Volcker, who is credited for ending stagflation in the 1980s, played an integral role in turning around poor market conditions, recessionary growth, and rampant inflation. Volcker started his career in 1952 when he joined the Fed Bank of New York as a full-time economist. He left that position in 1957 to become a financial economist with the Chase Manhattan Bank, which he held until joining the US Treasury Department in 1962 as director of financial analysis. A year later he was promoted to deputy under-secretary of monetary affairs before returning to Chase Manhattan Bank as vice president and director of planning in 1965.
From 1969 to 1974 Volcker served as under-secretary of the Treasury for international monetary affairs. He played an integral role in 1971 repealing the 1944 Bretton Woods Agreements that pegged currency exchange rates to gold, crafting a new system in which the US dollar became the “reserve currency”.

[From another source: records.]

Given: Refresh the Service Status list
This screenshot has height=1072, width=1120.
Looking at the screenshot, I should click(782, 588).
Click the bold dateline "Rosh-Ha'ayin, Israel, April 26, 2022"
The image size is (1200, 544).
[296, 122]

A Democrat, Volcker was inaugurated by President Jimmy Carter on July 25, 1979 as the new Fed chairman. Known to be conservative, he fit the bill as the bright and able candidate from Wall Street, and made it his priority to end stagflation (a period of inflation with slow to zero growth). On October 4th September PPI showed a rise of 17% y-o-y, the largest increase in 5 years. Called to action, he inherited an expanding money supply that caused a weak dollar and a soaring trade deficit.
Taking charge in October Volcker cut the money supply by increasing the federal funds rate to a record 12% to clobber an inflation rate slightly lower than 9%. Into 1980, interest rates continued to rise and the economy sank into recession. Republican Ronald Reagan won the election in November 1980. By the middle of 1981 inflation topped 9.7% and dropped to 9% at year’s end. By 1983 Volcker’s constraint of the money supply showed positive signs. Despite unemployment of 9.7% in 1982, CPI for all of 1982 fell to 3.8%, from 13.3% in 1979 and the beast of inflation had been beaten.
We applaud President Elect Obama’s choice in Volcker. As we have outlined above, he is experienced, willing to make tough decisions against political winds, and respected far beyond partisan association.